感谢您花时间帮助我,我正在尝试抓取网站每个页面中所有人的公开联系信息,因此我构建了 3 个功能,一个用于修改 URL,一个用于从中提取源代码使用 BeautifulSoup 和 one 对其进行转换,最后得到名称、标题、电子邮件、个人网站和简历,但由于某种我不知道的原因,我只取回每个页面的第一个元素,它确实涵盖了全部页面数量,但它只抓取第一个人。
这是我在该部分中编写代码的方式,如果您能给我一些提示或发现我正在做的错误,我将不胜感激:)
def paginas(pages):
pag = (f'https://www.hsph.harvard.edu/profiles/page/{pages}/')
return pag
def extract(pag):
url = requests.get(pag).text
soup = BeautifulSoup(url, 'lxml')
return soup
def transform(soup):
#principal = soup.find('div', class_ = 'hsph-bootstrap')
items = soup.find_all('div', class_ = 'grid-card grid-card-hover position-relative border rounded px-4 py-5')
for item in items:
try:
#name = item.find('a').text.strip() this is another way of getting it in this website
name = item.find('h2', class_ = 'h3 mb-0').text.strip() #siempre tendrá
except:
name = 'not given'
#Contact data.
website = item.find('h2', class_ = 'h3 mb-0').a['href']
main = item.find('div', class_ = 'grid-card-content')
bio = main.find('div', class_ = 'faculty-bio small').text.strip()
university = 'Harvard School of Public Health'
#INSIDE THE LINK
wd = webdriver.Chrome(options=options)
wd.get(website)
insideurl = requests.get(website).text
insidesoup = BeautifulSoup(insideurl, 'lxml')
#BIO DATA
insitem = insidesoup.find('div', class_ ='row rounded bg-white p-5')
try:
email = insitem.find('p', class_ = 'faculty-contact mb-2').text.strip()
except:
email = ''
try:
ti = insitem.find('div', class_ = 'faculty-bio')
title = ti.find('p').text
except:
ti = ''
title = ''
#EXTRA DATA ON BIO.
try:
bio2 = insidesoup.find('div', class_ = 'faculty-profile-container container mb-5')

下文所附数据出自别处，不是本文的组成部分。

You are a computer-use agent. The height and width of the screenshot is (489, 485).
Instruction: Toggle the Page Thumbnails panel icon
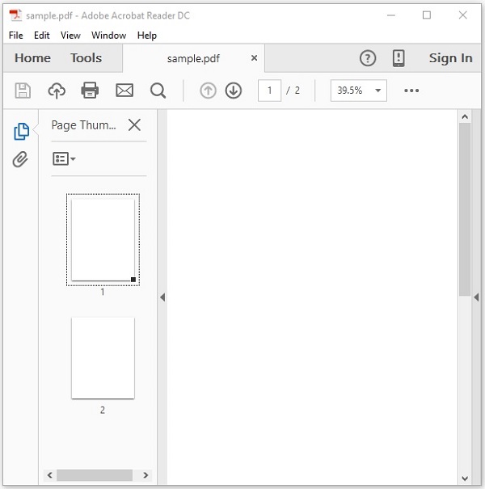coord(21,131)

complete = bio2.find('div', class_ = 'faculty-profile-overview-section').text.strip()
except:
bio2 = ''
complete = ''
contact = {
'name' : name,
'title' : title,
'university' : university,
'email' : email,
'website' : website,
'bio' : complete,
'area' : bio,
}
leadlist.append(lead)
return
leadlist =[]
for pages in range(1,127,1):
c = paginas(pages)
b = extract(c)
d = transform(b)
print(len(leadlist))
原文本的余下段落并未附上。